» **Texto**
Las letras de las diez expresiones creadoras

El Baal Shem Tov explica el Verbo Divino no como una metáfora, sino como poseyendo una realidad concreta. Este habla de Di-s que creó los cielos, está realmente presente en ellos; las sílabas y letras mismas de «Haya un firmamento» sostienen los cielos y hacen posible que existan. No se trata solamente de algo ocurrido en el pasado, sino de algo que está teniendo lugar todo el tiempo; Di-s siempre habla.
Cuando un hombre habla, sus palabras, como sustancia definida, se disipan en la nada. La Palabra de Di-s perdura por siempre. Nosotros comprendemos esto metafóricamente, como ilustrando que el habla Divina hace que sucedan las cosas. Pero no solamente lo que se manifiesta persiste, sino también las palabras y letras mismas continúan existiendo.
Tratemos de imaginar que el habla Divina no es un fenómeno transitorio, sino continuo, repitiéndose a sí mismo una y otra vez. Como si –y hay que recordar que ésta es apenas una ilustración– uno encendiera una lámpara eléctrica. En corrientes alternas, tales como las que empleamos para propósitos ordinarios, la corriente eléctrica va y viene todo el tiempo. Así, uno puede observar la Creación del mundo como ese encendido de la corriente. Lo que se logra al accionar un interruptor no es una acción completa; sólo libera un movimiento repetido y continuo de energía que perdura dependiente de la fuente. El habla Divina es, así, eterna en manifestación y se renueva continuamente. Es la formación de un modelo que perdura como una interacción dinámica.
El Baal Shem Tov explicó una vez, en otro contexto, cómo esto era válido para la Revelación de la Torá sobre el Monte Sinaí, que celebramos año a año en Shavuot, el 6 de Siván. Era un hablar de la Palabra Eterna también en el sentido de que estaba siendo hablada eternamente. Este habla Divina no ha cesado jamás; somos nosotros quienes hemos dejado de escuchar. En el evento del Sinaí no solamente se dijo lo que se dijo, sino que se nos acordó que nuestros oídos se abrieran para escuchar lo que se estaba diciendo.
Y el Baal Shem Tov concluye diciendo que cualquiera puede tener el privilegio de pararse junto al Monte Sinaí y escuchar la Torá en cualquier momento de su vida. El evento ante el Monte Sinaí fue singular y único, no porque la palabra de Di-s haya cesado de ser hablada, sino porque nosotros no dejamos que nuestros oídos queden abiertos para oírla.
Por lo tanto, leemos en el Tania (Shaar HaIjud VeHaEmuná): «Si las letras de las Diez Expresiones con las que la tierra fue creada durante los seis días de la Creación partieran de ella (apenas) por un instante, Di-s libre, se revertiría a la nada y nulidad absoluta, exactamente como antes de los seis días de la Creación». Con lo que se reitera que la partida de las letras no es solamente una cuestión de pérdida de fuerza vital o de alguna otra privación. Si el habla Divina cesa, el resultado es una retorno a la no-existencia. Las letras de esta expresión Divina no crearon las cosas del mundo; son la sustancia misma de las cosas.

» **Tareas pendientes**
1. ¿Puedes extraer de los registros el tramo que va desde la línea que contiene "Viewport: 690px width, 372px" hasta la que contiene "Action: (131, 102)", ambas incluidas, y reproducir esas líneas sin ningún cambio?
2. ¿Cómo prolongarías el texto sobre las letras de las diez expresiones creadoras a partir del punto en que termina?

» **Datos proporcionados**

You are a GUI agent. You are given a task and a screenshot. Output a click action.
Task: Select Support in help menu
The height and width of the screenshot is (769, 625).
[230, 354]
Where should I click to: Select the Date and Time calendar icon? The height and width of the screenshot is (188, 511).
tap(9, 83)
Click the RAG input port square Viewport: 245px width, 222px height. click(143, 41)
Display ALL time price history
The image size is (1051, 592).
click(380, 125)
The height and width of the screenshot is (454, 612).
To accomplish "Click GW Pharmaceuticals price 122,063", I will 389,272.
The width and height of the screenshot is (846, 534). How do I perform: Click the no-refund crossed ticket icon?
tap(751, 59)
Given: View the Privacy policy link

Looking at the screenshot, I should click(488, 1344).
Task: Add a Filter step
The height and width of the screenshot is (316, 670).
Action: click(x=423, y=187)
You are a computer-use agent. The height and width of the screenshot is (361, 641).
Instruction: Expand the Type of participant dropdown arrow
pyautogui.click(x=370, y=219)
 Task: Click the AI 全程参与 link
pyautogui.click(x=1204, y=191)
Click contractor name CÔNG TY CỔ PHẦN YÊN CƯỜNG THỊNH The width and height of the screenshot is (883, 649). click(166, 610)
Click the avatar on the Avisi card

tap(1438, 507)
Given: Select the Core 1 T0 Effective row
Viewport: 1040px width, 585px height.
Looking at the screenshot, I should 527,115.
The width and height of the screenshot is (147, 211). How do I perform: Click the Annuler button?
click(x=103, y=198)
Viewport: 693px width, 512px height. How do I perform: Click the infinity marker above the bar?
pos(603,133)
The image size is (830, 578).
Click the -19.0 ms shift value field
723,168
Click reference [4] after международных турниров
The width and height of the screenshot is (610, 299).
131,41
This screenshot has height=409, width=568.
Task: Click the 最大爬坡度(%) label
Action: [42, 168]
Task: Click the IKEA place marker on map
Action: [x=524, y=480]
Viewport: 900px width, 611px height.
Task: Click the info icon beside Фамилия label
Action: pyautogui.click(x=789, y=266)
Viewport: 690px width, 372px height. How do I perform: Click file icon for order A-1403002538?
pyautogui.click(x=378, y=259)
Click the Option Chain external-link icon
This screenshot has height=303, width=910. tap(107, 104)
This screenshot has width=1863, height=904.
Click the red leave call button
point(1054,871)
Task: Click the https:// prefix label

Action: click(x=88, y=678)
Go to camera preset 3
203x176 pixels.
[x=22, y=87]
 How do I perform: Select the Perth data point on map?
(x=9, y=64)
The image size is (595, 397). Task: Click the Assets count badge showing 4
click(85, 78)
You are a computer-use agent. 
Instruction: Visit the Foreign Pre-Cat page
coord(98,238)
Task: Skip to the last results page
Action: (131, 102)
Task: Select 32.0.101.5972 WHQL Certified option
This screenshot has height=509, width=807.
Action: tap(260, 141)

» **Resultados del ejercicio**
1.
Viewport: 690px width, 372px height. How do I perform: Click file icon for order A-1403002538?
pyautogui.click(x=378, y=259)
Click the Option Chain external-link icon
This screenshot has height=303, width=910. tap(107, 104)
This screenshot has width=1863, height=904.
Click the red leave call button
point(1054,871)
Task: Click the https:// prefix label

Action: click(x=88, y=678)
Go to camera preset 3
203x176 pixels.
[x=22, y=87]
 How do I perform: Select the Perth data point on map?
(x=9, y=64)
The image size is (595, 397). Task: Click the Assets count badge showing 4
click(85, 78)
You are a computer-use agent. 
Instruction: Visit the Foreign Pre-Cat page
coord(98,238)
Task: Skip to the last results page
Action: (131, 102)

2.
Quizás resulte útil traer aquí otro ejemplo y, nuevamente, éste debe ser entendido sólo como una ilustración y no como algún tipo de descripción. Cuando en nuestra visión moderna del mundo hablamos de materia, es sólo en términos muy generales y relativos que la reconocemos como sólida e inerte. Un objeto, por ejemplo una mesa, está compuesto de partículas en constante movimiento cuya solidez física es más bien discutible. Los electrones pueden de hecho concebirse como puntos concentrados de ondas de energía. En suma, incluso dentro del plano del mundo físico nosotros estamos atrapados en una red de irrealidad; lo que parece sólido no lo es realmente tanto. No es que nuestros sentidos nos engañen; estos proporcionan una proyección suficientemente directa de las cosas tal como éstas parecen ser y como están destinadas a ser. Lo que el maestro está diciendo es que toda la materia, incluso aquella que nos parece verdadera y sólida, deriva su existencia de la palabra Divina.
Así, hasta en la tierra o el agua hay esencia espiritual. La piedra tiene más alma, de alguna forma, que el cuerpo humano, porque está más completamente dominada por el su alma, mientras que el hombre tiene más alma que la piedra, porque tiene más esencia independiente. El alma de la piedra es la fuerza Divina, dotadora de forma, que la sostiene; si esta fuerza Divina partiera de la piedra, no habría más piedra. Cuando el alma del hombre parte de su cuerpo, éste último continúa existiendo por un corto tiempo. Quitar el alma de la piedra es como cortar la corriente eléctrica; no hay más luz y todo se ha extinguido.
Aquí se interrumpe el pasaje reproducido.